Iheoma J. Uzomba
I
Father
Father’s Love
“‘The fire and wood are here,’ Isaac said,
‘but where is the lamb?’”
Genesis 22:7
Love is a fifty-three-year-old keloid on my father’s chin. It bobs
as he swallows another ball of fufu, throws his legs apart & laughs,
laughs in big syllables. Ha! Ha! The scar, still fresh from the time
as a boy, he stole his father’s snuffbox, hid in the corpse of dusk
to smoke its minty powder, mistake the burn in his throat for
the making of a man. His father found him, as God finds the lamb,
trembling & near-ready for offering. One swing of the pestle split
his jaw and the night became a gathering of teeth. This is his first
love story: a violent rite of passage where the father invents a son
to prove his place: Abraham luring Isaac to Moriah as meat for
his ego, to let God know he is man enough to unmake a life, to
possess a knife and draw blood from his offspring. The choreography
of affect comes plain in a father dressing his son before the altar,
ready to relinquish responsibility for the greater price of earning
a name, a death inherited. I touch my father’s chin and feel the
solid mass, this dark swelling of fatherly love. I ask if it still hurts.

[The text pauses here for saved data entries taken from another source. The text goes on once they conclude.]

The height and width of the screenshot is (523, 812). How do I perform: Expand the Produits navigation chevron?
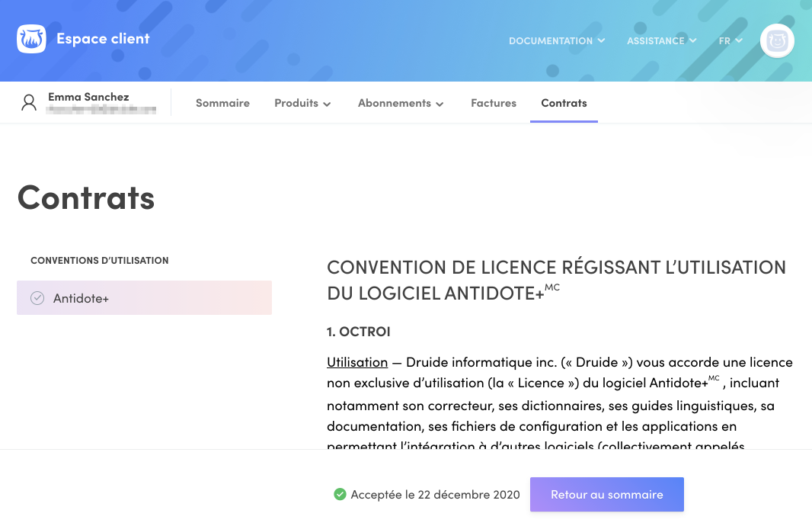click(327, 104)
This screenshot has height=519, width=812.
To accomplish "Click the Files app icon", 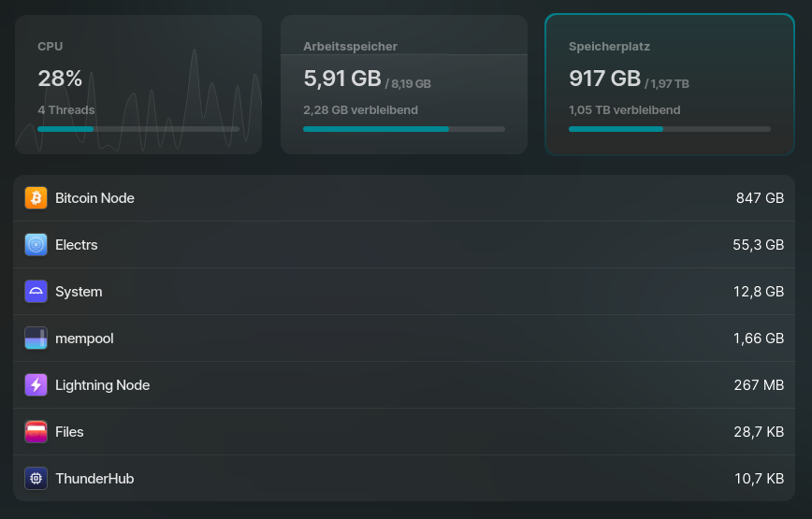I will [36, 432].
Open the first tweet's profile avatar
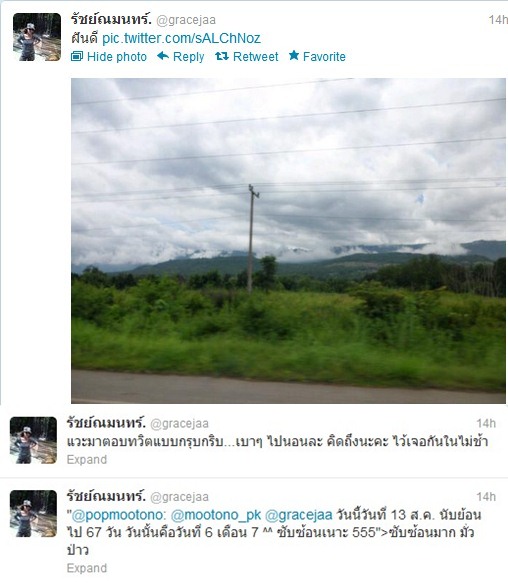The width and height of the screenshot is (508, 586). 37,37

he laughs, laughs in big syllables, says oh, it was so long ago.
Hands
The voice is Jacob’s voice, but the hands are the hands of Esau.
— Genesis 27:22
My father’s hands are shovel-like. Wide black palms with calluses
and grease caked into fingernails. Nicks and cuts like hieroglyphs
written against the wall of his skin. The texture of palms, a three-day
old scoop of amala congealed to rubbery mass. Fingers, brittle and
stout like weather-beaten furniture. The geography of my father’s
hand is a warring nation losing its borders to knife cuts & gunshot
wounds, small moments of pathos. Sometimes, we play this game
where I count the number of scars on his handsand subtract
his age from the number. The answer is always in the negative.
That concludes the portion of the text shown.